About this task |
Return the full set of entries precisely. Do not carry over any pictures.

──────────

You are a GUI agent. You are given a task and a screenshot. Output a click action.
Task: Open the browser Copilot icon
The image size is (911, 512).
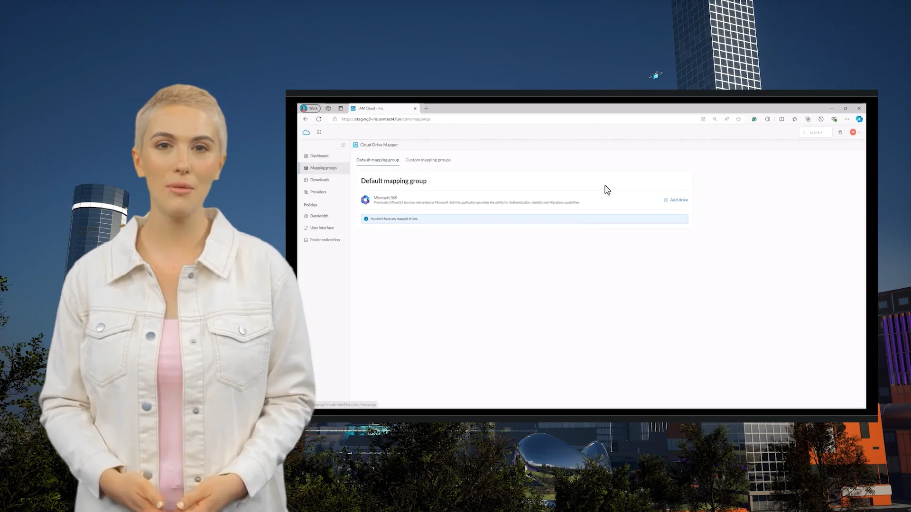[x=859, y=119]
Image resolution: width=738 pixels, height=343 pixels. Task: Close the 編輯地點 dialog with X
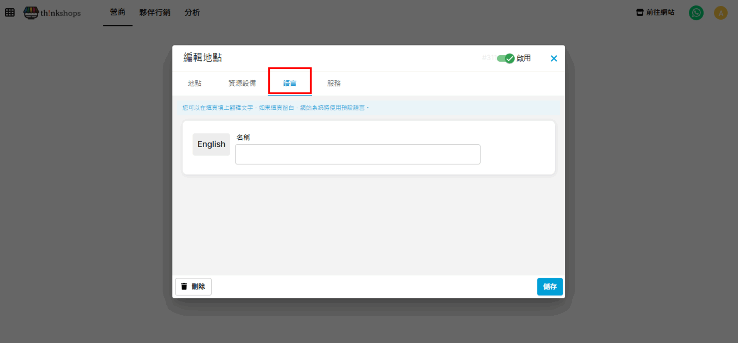tap(554, 59)
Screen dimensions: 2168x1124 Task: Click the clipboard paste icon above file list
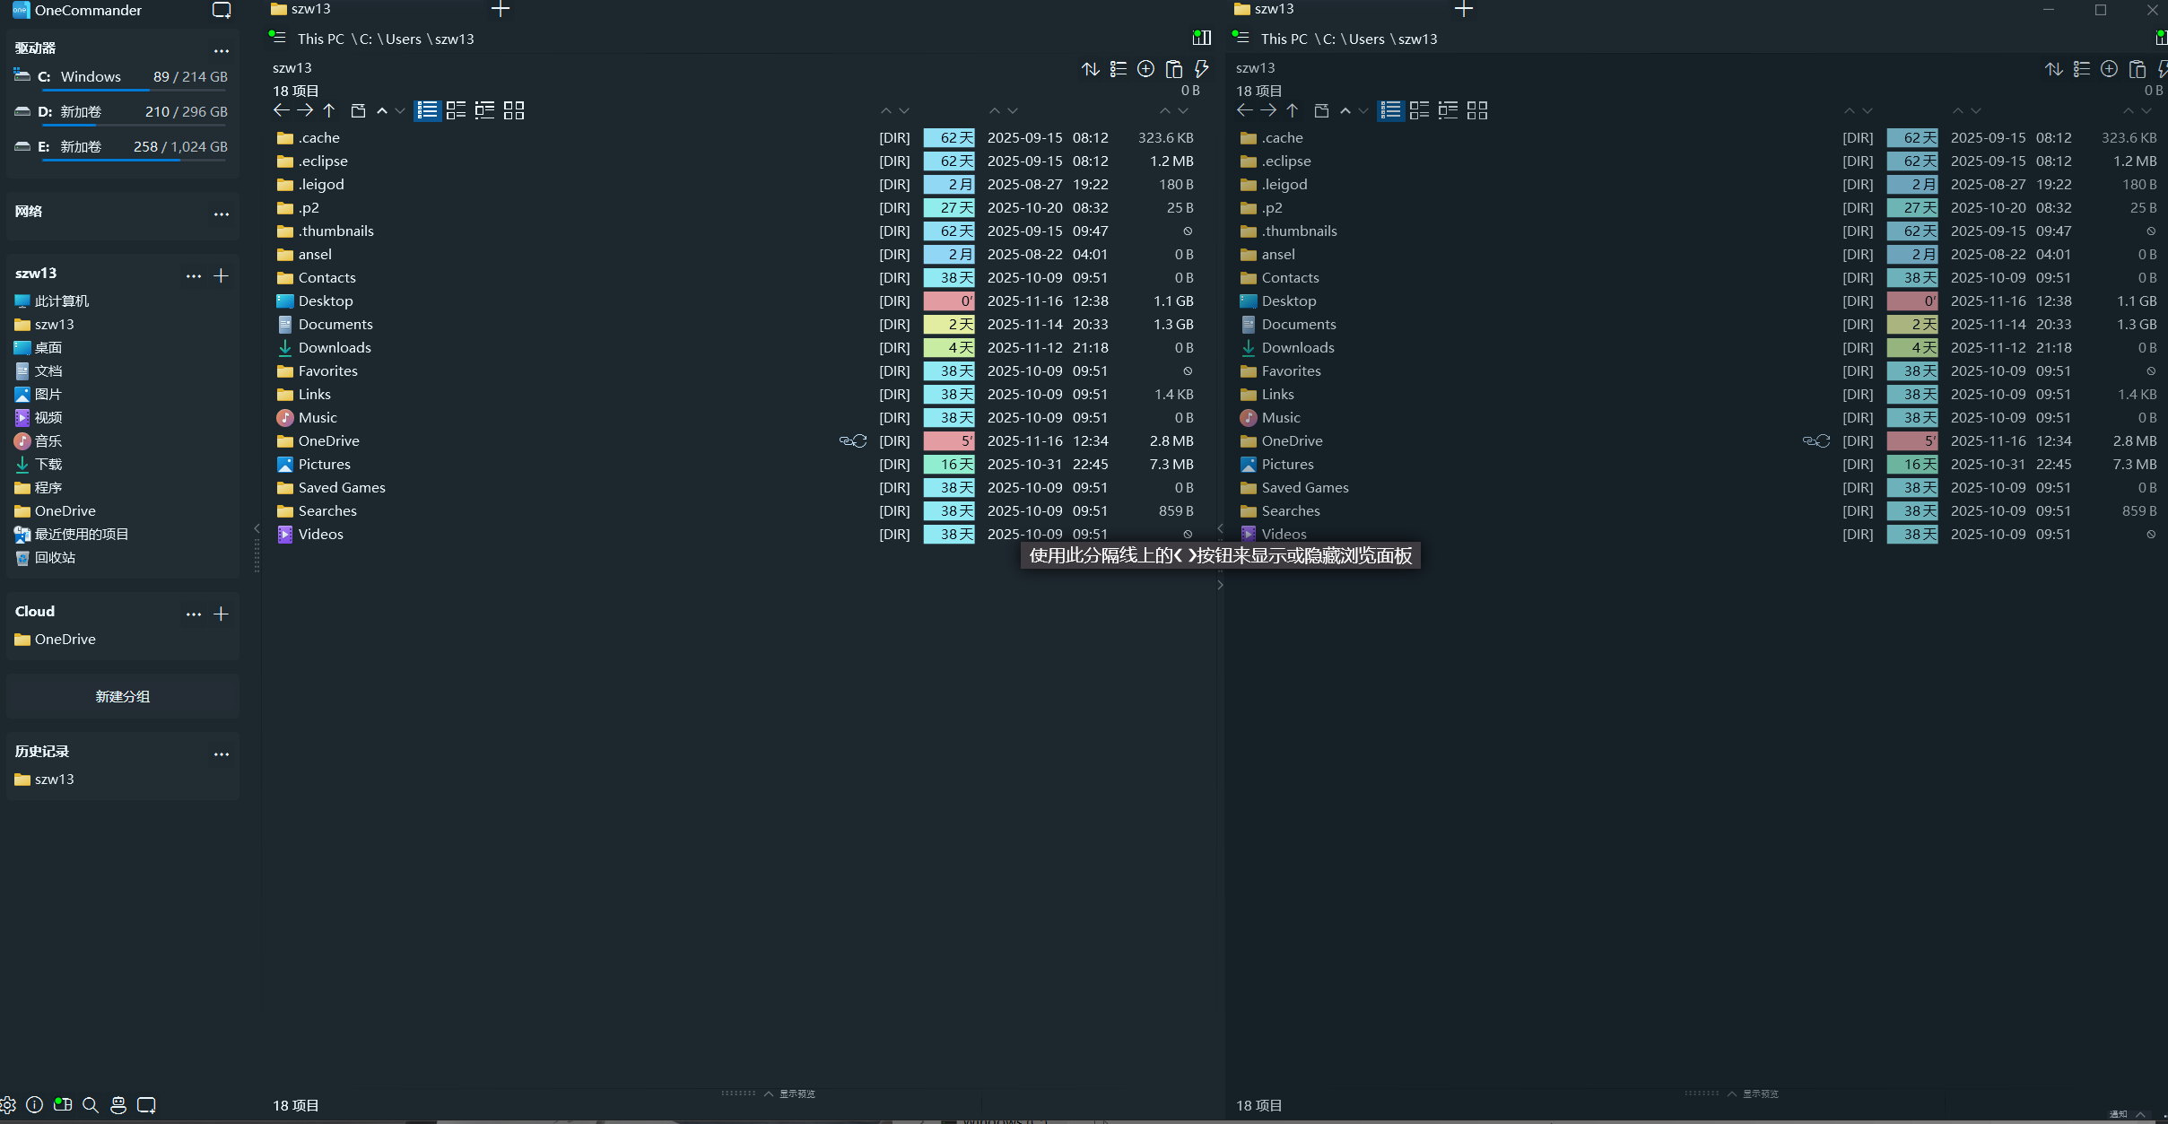(1173, 68)
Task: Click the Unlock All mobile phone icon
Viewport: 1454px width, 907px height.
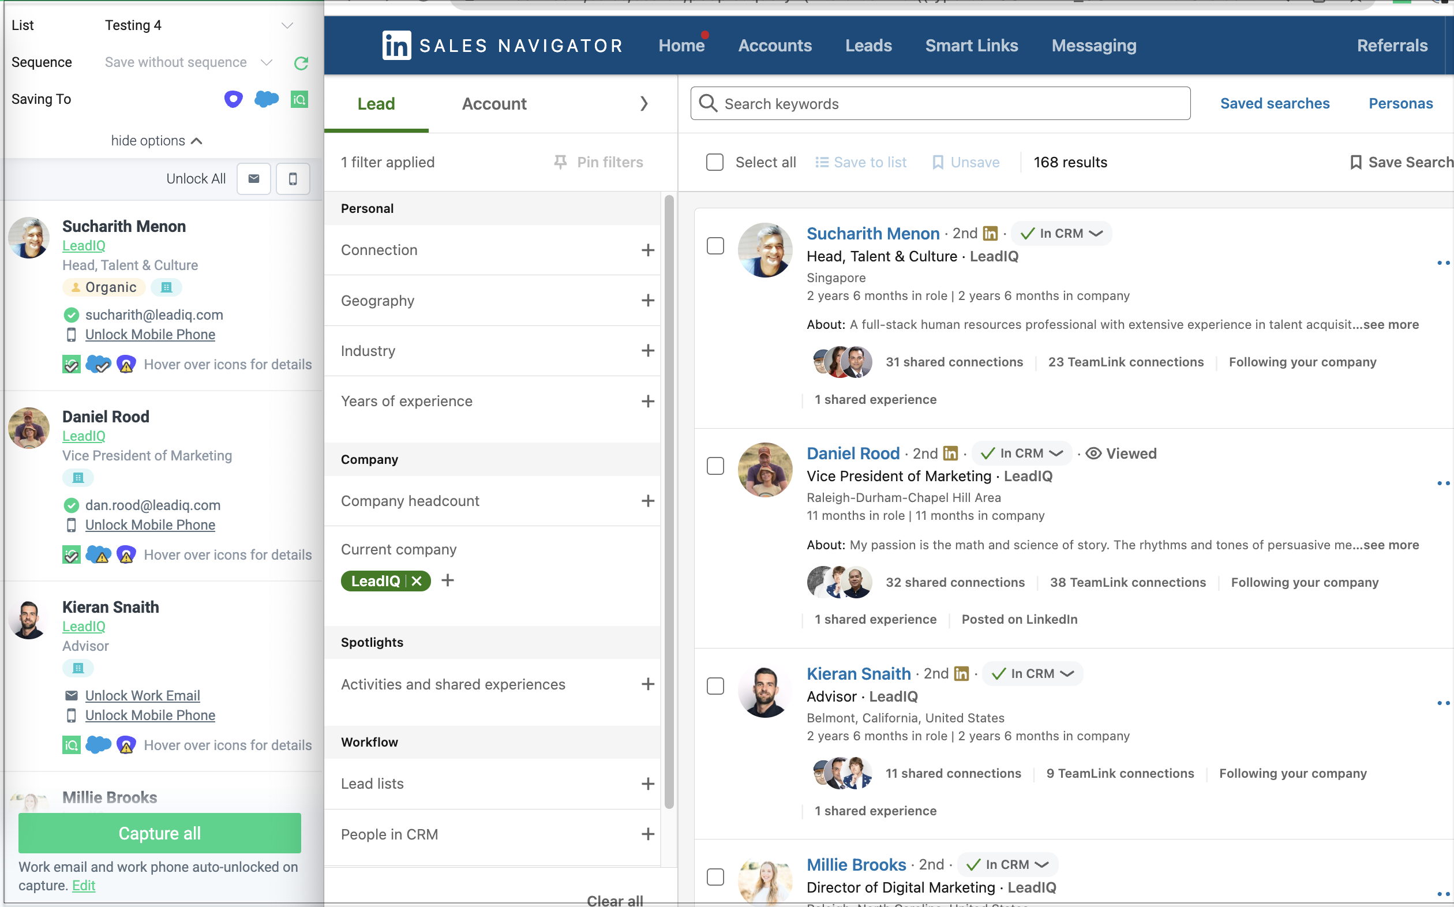Action: coord(293,179)
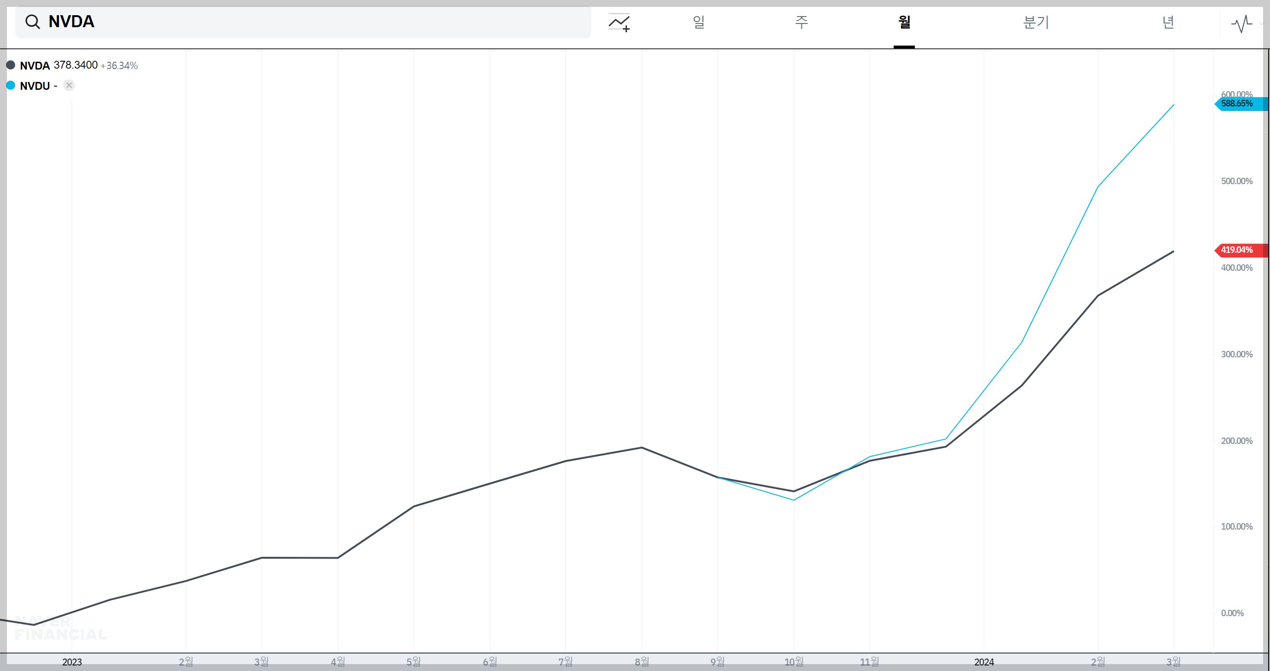Click the NVDU blue legend dot
The height and width of the screenshot is (671, 1270).
point(10,85)
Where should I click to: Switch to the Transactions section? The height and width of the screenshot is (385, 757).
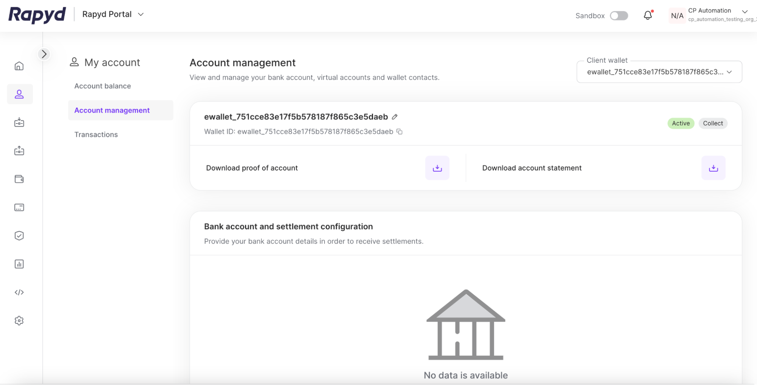[96, 134]
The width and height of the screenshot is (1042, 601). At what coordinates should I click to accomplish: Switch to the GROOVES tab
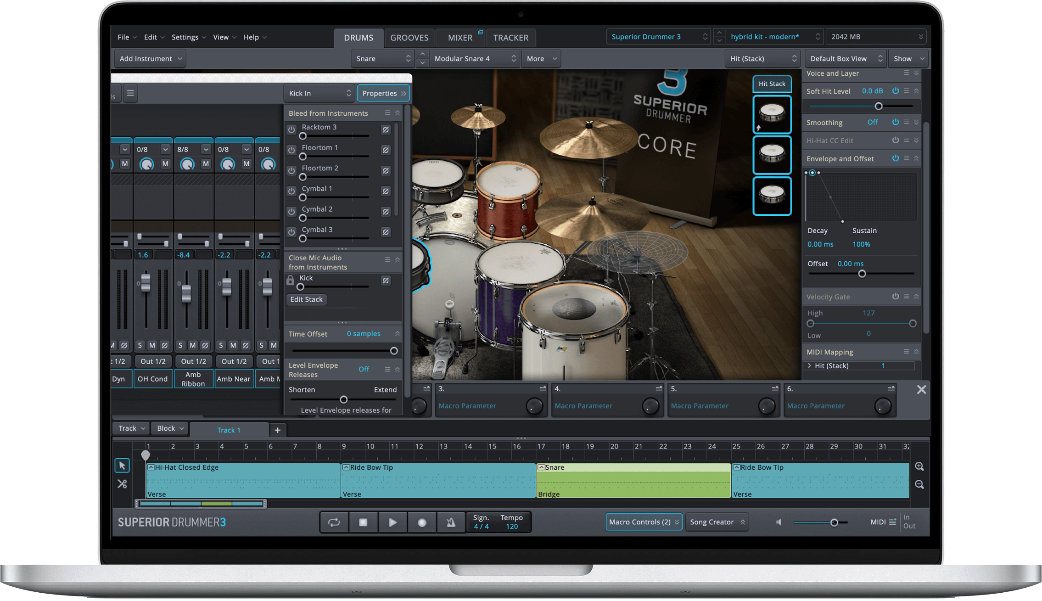409,38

──────────

Exercise response |
You are a GUI agent. You are given a task and a screenshot. Output a click action.
Task: Open the browser Copilot icon
The image size is (911, 512).
[x=859, y=119]
Image resolution: width=738 pixels, height=343 pixels. Task: Close the 編輯地點 dialog with X
tap(554, 59)
Screen dimensions: 2168x1124 Task: Click the clipboard paste icon above file list
(1173, 68)
Task: Click the Unlock All mobile phone icon
Viewport: 1454px width, 907px height.
Action: coord(293,179)
Click the NVDU blue legend dot
The height and width of the screenshot is (671, 1270).
point(10,85)
Where should I click to: Switch to the Transactions section? The height and width of the screenshot is (385, 757).
[96, 134]
The width and height of the screenshot is (1042, 601). At what coordinates should I click to accomplish: Switch to the GROOVES tab
409,38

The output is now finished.